Потом Стюрдевант поджарил ящерицу, каждый раз отрезая по небольшому кусочку. У него оставалось еще две дыни. Одну из них он съел вместе с мясом, позволив себе выпить немного воды. Остатки своей добычи он закопал в песок, забрался под выступ скалы и заснул. На закате солнца он снова пойдет вдоль русла реки.

Стюрдевант шел по ночам, а днем, выбрав подходящее место, спал. Он старался не терять из виду русла. На вторые сутки оно стало шире и было больше загромождено камнями, однако вода так и не появлялась. Иногда пилот принимался копать ямки, но воды не обнаружил. Он торопился, ведь канистры становились все легче.

Во время ночных переходов Стюрдевант иногда разговаривал сам с собой; он убеждал себя не сдаваться, продолжать идти вперед. От этого зависела его собственная жизнь и спасение тех, кого он оставил там, в горах. И он будет идти вперед, только вперед…

Иногда Стюрдевант пел. Звуки собственного голоса радовали его, говорили ему, что он еще жив и что кто-то может его услышать. Когда голос его хрипел и во рту пересыхало, пить приходилось больше, но пилот готов был оплатить возможность продолжать пение даже несколькими лишними глотками воды. Одиночество и тишина ночью в пустыне были так тягостны. Если он не впадет в отчаянье, не потеряет самообладания, то наверняка доберется до берега моря.
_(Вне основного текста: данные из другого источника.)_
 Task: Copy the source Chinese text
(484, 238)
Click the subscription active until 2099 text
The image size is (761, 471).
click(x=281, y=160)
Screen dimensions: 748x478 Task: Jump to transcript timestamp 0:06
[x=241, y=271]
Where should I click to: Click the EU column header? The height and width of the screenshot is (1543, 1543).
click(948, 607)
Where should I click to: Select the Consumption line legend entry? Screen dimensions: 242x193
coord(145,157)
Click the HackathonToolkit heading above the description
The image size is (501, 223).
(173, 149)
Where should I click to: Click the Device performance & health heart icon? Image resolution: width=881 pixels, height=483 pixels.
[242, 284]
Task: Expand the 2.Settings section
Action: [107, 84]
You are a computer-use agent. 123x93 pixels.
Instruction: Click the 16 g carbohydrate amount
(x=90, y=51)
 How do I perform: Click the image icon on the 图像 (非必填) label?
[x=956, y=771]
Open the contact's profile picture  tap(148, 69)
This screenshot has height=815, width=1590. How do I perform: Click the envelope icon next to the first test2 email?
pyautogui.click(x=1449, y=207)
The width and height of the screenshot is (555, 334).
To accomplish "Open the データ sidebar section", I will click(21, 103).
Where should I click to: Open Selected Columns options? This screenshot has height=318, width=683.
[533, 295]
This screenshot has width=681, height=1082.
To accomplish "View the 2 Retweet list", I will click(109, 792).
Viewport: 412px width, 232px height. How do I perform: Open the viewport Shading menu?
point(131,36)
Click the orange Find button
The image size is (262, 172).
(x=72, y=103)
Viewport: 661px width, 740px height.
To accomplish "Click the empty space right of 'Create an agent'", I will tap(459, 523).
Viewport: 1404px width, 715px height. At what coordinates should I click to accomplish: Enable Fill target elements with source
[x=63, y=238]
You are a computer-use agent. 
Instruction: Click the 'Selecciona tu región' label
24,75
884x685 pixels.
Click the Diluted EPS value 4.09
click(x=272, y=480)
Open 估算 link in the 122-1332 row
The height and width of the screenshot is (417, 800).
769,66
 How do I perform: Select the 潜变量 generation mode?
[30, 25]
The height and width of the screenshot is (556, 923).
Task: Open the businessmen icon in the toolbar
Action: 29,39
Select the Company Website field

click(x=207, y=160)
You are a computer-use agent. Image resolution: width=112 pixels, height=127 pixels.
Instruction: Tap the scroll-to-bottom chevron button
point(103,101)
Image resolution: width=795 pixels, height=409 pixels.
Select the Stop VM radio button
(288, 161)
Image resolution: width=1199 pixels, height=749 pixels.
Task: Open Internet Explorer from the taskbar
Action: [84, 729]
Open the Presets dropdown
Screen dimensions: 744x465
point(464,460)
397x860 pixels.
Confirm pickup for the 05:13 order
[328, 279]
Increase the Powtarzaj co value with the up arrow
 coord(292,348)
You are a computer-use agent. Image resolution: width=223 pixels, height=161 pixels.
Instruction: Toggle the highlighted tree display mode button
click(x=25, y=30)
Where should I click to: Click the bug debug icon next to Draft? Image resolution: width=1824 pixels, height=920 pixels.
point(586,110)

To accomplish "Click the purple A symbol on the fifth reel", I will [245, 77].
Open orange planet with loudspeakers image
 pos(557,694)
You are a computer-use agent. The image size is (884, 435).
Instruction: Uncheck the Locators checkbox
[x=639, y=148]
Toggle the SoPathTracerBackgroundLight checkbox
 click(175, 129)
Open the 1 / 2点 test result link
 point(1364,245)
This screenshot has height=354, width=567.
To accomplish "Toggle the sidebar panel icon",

По мере того как местность понижалась, ландшафт стал меняться. На рассвете вдали на горизонте Стюрдевант увидел смутные очертания высоких гор. В то утро он шел до тех пор, пока жара не принудила его спрятаться в яму под выступающей плитой серого камня. Там он провел остаток дня, обессилев от голода. С наступлением ночи снова, шатаясь, пошел вперед, предаваясь мечтаниям о глубоких озерах и дичи, которую найдет в маячивших впереди горах. И о людях. Там должны быть люди. Ранчо какого-нибудь доброго старого немца… местные жители, пасущие овец… группа охотников…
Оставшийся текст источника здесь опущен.